**Exercise aim:** Nothing but the lines from the one showing "Tap the ₺16,99 hoş geldin teklifi chip" through the final line of the data below belongs in the answer, duplicated exactly and without pictures.

Stored data entries
=== Section Start ===

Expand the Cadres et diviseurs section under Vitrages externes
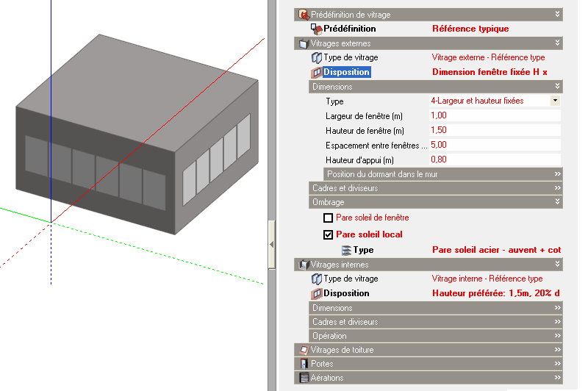Viewport: 588px width, 391px height. (557, 188)
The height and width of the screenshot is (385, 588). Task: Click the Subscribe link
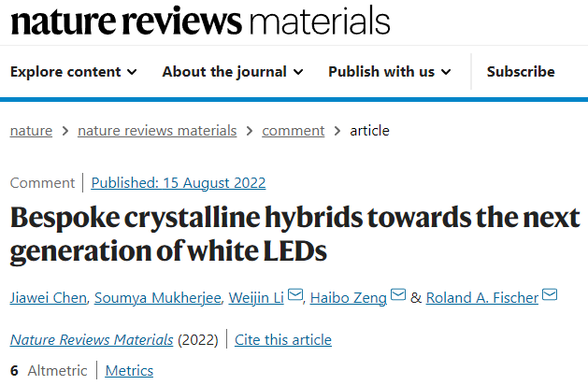521,72

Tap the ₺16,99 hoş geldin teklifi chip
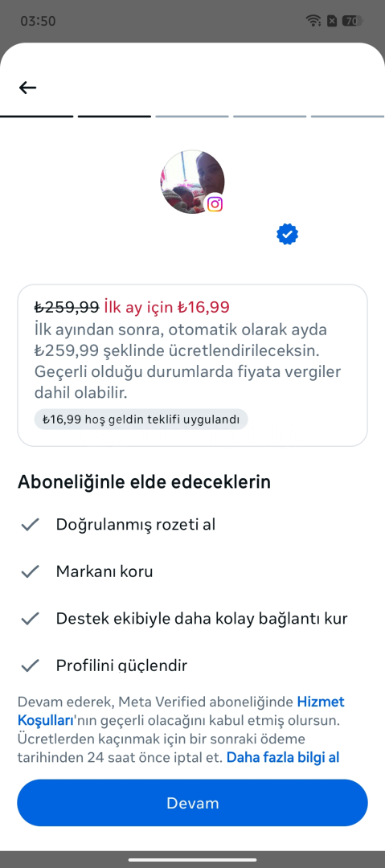pyautogui.click(x=141, y=419)
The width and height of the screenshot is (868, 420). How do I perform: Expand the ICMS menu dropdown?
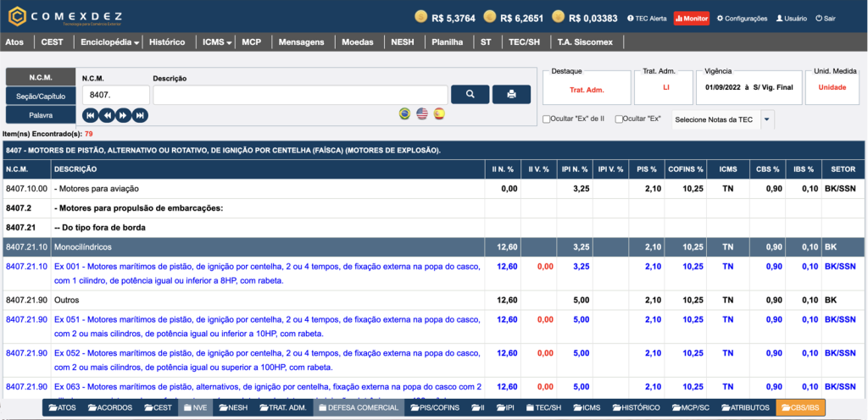click(217, 41)
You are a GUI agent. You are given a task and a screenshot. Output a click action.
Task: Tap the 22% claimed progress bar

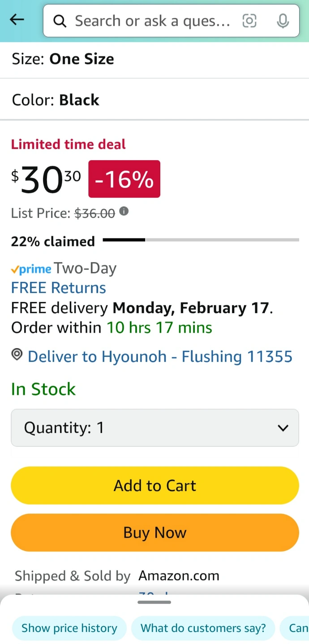(x=201, y=240)
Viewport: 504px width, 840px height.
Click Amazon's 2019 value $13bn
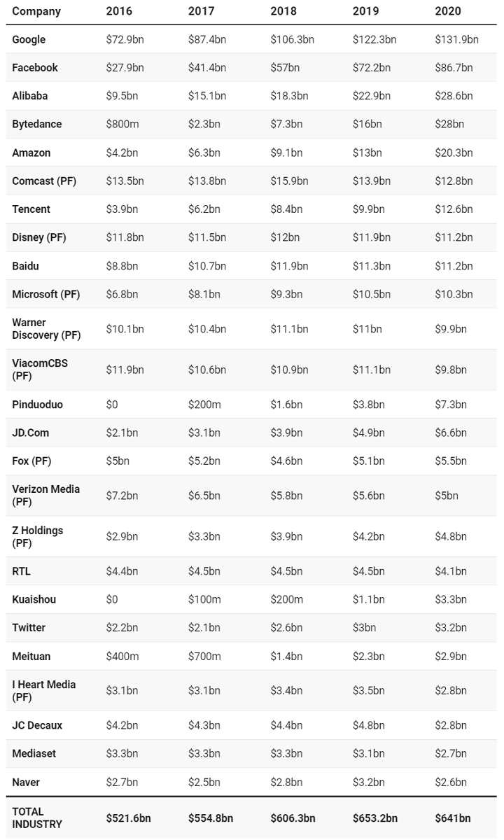(368, 153)
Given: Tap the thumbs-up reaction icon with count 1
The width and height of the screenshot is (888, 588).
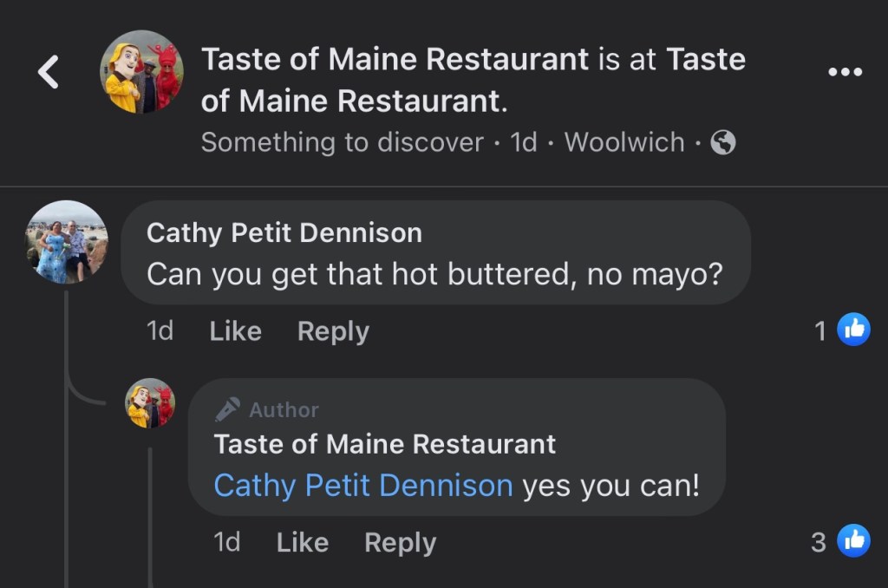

=== Section End ===

**Answer to the exercise:**
Tap the ₺16,99 hoş geldin teklifi chip
pyautogui.click(x=141, y=419)
The width and height of the screenshot is (868, 420). How do I perform: Expand the ICMS menu dropdown?
click(217, 41)
You are a GUI agent. You are given a task and a screenshot. Output a click action.
Task: Tap the 22% claimed progress bar

(x=201, y=240)
Viewport: 504px width, 840px height.
Click Amazon's 2019 value $13bn
(368, 153)
Given: Tap the thumbs-up reaction icon with count 1
The width and height of the screenshot is (888, 588).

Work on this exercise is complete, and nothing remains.